By the end of this year, Germany’s Renewable Energies Act (Erneuerbare-Energien-Gesetz – EEG) will need to undergo significant change. A key reason for this are the more stringent climate targets now enshrined in law. By 2030 the share of renewable energies in gross electricity consumption in Germany will have to be at least 65 percent, while climate neutrality needs to be achieved before 2050. According to a cabinet decision, wind power and open-site photovoltaic plants are to make a hefty contribution here.
Nevertheless, merely continuing on the current trajectory with wind and photovoltaic (PV) energy will not enable the country to meet its goals, since one determining factor has been too frequently ignored: PV for rental properties and commercial buildings. “The potential of PV arrays on multi-storey building rooftops and on commercial or industrial sites is not given enought consideration in the current bill. The energy transition now has to incorporate this land potential,” demanded E.ON’s COO – Commercial Karsten Wildberger recently during European Sustainable Development Week.
Moreover, it is important to maintain the potential already tapped for the generation of renewable energy. This concerns EEG plants that will no longer be eligible for funding after the 20-year period ends in 2021. These so-called post-EEG plants need a statutory framework to ensure they can continue to operate.
At the end of the year, the first subsidized plants will lose the EEG funding they have enjoyed since 2000. For their operators, the question is: “What happens now?” The shift to on-site consumption is a suitable option for many plant operators, but under the framework currently in place this is almost impossible and the EEG 2021 draft also contains some set up some hurdles in this regard.
The Federal Ministry of Economic Affairs and Energy (BMWi) favours the principle of full feed-in to the mains network in the EEG 2021 draft and proposes an interim provision for on-site consumption of the energy generated by these plants. Until 2027 the old plants can continue to operate without having to meet any additional metrological requirements, and for the power they feed into the network they will receive the annual market value minus the marketing costs incurred by the network operator.
This at least means that the previous regulatory gaps are closed. Nevertheless, it leaves plant operators with a crucial disadvantage: The follow-up regulation under which no further metrological requirements have to be met only applies if all of the electricity generated is fed into the network. Customers who wish to use their post-EEG installations for their own consumption are required to install an intelligent meter system (iMSys) and if they fail to do so, then the power they consume themselves will be charged for with a punitive payment amounting to the kilowatt-hour rate.
This means the distribution system operators are forced into the role of the enforcing agency imposing these penalties on the customer. On top of this, there are the costs associated with customer monitoring to identify any violations. All this is likely to lead countless legal disputes. The proposed regulation would particularly penalize customers with small plants (< 7kW) not required to install a device under Metering Point Operation Act (Messstellenbetriebsgesetz – MsbG) as they would be burdened with disproportionate costs. As a result, the shift to on-site consumption would no longer be worthwhile in many cases.

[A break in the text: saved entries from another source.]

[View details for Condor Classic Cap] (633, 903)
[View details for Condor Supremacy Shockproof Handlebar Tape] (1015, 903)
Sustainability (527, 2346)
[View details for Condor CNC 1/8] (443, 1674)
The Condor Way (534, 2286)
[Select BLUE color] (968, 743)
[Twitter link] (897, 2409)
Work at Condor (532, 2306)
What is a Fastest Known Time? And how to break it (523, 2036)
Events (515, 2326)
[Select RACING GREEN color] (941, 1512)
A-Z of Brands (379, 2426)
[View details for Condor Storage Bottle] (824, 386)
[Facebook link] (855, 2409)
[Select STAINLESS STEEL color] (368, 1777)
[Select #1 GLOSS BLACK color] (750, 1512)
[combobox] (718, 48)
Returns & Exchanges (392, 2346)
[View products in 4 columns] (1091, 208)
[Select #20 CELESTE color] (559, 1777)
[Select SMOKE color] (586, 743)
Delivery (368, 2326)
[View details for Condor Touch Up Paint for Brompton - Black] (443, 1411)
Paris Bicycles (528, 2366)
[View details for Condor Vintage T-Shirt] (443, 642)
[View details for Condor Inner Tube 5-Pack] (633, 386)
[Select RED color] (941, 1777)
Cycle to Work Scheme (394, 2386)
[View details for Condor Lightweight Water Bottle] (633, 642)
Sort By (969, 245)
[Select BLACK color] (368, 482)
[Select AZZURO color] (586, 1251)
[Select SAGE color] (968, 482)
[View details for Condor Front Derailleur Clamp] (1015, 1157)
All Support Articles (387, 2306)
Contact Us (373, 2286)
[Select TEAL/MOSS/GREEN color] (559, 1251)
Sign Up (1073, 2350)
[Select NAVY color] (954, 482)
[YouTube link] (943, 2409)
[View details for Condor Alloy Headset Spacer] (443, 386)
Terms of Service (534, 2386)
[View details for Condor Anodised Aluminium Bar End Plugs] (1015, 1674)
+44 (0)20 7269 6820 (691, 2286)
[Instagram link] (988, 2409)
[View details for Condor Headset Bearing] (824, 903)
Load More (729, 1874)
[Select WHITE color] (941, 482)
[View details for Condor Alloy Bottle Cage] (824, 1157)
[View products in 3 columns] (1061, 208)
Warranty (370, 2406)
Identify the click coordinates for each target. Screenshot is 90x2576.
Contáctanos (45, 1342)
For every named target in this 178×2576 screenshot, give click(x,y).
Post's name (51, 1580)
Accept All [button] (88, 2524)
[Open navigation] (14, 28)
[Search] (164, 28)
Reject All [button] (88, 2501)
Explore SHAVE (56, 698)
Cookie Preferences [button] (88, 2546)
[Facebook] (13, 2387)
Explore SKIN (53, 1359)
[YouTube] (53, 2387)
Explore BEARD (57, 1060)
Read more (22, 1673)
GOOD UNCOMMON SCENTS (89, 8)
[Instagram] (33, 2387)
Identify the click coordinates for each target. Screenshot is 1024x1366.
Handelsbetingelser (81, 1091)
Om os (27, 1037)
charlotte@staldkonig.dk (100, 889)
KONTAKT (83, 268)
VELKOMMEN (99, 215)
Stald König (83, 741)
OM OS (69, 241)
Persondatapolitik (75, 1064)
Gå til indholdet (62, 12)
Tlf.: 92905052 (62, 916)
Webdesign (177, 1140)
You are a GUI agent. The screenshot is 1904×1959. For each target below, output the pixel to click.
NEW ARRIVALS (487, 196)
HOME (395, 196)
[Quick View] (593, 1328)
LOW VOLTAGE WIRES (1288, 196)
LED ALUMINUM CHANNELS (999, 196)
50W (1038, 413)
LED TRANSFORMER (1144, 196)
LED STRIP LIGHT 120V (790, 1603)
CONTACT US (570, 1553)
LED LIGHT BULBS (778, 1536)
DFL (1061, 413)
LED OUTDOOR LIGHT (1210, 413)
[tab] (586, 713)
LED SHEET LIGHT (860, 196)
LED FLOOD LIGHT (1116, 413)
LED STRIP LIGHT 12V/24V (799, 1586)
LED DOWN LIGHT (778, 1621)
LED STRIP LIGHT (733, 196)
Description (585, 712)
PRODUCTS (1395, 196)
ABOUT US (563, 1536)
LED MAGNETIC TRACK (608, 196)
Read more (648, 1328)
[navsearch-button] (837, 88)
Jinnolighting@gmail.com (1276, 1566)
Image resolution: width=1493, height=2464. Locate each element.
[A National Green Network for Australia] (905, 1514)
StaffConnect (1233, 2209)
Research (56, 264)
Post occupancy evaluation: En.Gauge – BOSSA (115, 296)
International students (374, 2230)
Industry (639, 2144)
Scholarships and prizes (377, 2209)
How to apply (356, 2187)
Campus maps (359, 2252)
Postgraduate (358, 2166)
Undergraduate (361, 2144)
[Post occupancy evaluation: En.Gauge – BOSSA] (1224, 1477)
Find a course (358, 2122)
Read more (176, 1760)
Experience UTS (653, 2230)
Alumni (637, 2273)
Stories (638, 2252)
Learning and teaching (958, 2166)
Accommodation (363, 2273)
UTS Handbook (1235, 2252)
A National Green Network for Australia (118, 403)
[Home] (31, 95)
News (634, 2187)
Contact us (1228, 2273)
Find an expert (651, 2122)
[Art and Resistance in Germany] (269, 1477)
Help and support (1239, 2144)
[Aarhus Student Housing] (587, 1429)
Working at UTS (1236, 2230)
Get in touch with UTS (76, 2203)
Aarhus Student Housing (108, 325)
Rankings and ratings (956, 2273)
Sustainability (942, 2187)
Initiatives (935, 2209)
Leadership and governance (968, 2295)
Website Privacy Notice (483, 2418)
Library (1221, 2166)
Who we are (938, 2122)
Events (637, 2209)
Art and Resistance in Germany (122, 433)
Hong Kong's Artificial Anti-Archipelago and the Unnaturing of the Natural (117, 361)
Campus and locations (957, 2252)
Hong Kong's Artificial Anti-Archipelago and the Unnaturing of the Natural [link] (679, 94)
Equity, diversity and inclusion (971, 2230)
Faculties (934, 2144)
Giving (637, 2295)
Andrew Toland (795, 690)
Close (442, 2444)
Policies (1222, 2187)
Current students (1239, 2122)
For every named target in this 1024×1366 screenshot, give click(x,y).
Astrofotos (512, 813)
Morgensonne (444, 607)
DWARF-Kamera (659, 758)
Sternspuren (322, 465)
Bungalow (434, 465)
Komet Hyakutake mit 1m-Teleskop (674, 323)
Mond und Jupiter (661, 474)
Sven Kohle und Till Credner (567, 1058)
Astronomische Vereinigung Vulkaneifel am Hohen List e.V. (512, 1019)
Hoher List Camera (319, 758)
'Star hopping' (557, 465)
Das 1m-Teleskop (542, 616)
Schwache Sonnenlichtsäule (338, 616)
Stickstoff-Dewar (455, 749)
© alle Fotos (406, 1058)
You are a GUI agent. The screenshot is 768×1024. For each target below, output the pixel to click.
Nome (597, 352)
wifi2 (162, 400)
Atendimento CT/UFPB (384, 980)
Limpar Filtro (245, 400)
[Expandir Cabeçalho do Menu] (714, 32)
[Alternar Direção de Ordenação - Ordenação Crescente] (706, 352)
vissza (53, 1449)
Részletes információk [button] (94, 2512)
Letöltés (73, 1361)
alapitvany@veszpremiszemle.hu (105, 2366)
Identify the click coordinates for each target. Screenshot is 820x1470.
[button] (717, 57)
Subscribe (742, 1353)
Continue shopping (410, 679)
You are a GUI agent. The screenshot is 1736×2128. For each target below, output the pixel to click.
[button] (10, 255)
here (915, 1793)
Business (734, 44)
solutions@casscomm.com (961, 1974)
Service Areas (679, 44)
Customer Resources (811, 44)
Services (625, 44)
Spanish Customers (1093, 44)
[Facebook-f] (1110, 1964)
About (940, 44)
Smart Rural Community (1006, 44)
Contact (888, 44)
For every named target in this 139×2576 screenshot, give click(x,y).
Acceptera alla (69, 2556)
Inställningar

Alongside the major issue for plants whose funding will expire, the new EEG contains another regulation that may have far-reaching consequences for the energy transition: For rooftop installations, the new draft creates a separate PV segment by lowering the capacity limit for a mandatory bidding process from the current 750 kW to 500 kW.
What would be the consequence of that? More PV systems would have to commit to feeding all of their electricity into the network. A medium-sized company wanting to implement a climate strategy with its own PV power would be unable to use any of its on-site power for its manufacturing processes and, on top of that, the company would have to take time out from its core business to participate in a highly bureaucratic bidding process. The motivation for this is likely to be very low, which is why bidding processes would most probably be permanently and significantly undersubscribed. In short, the PV potential among medium-sized companies would not be captured, and the path to a sustainable future made more difficult for these companies.
Under the existing legal framework, it is not mandatory for plants generating less than 7 kW to be equipped with intelligent metering systems. However, the current cabinet draft dictates that in future even the smallest new plant with a capacity of just one kilowatt will have to be fitted with an iMSys so that its output can be curtailed in the event of a network bottleneck. For existing plants too, the cabinet draft provides for tightening of the rules and thus considerable expense for retrofits. While the draft acknowledges that there are no suitable iMSys devices on the market at present and therefore grants a five-year transition period until the smart metering technology is available, it fails to recognize that the high costs associated with these retrofits for plants producing just a few kilowatts would render them unprofitable, so as a result PV potential would remain untapped.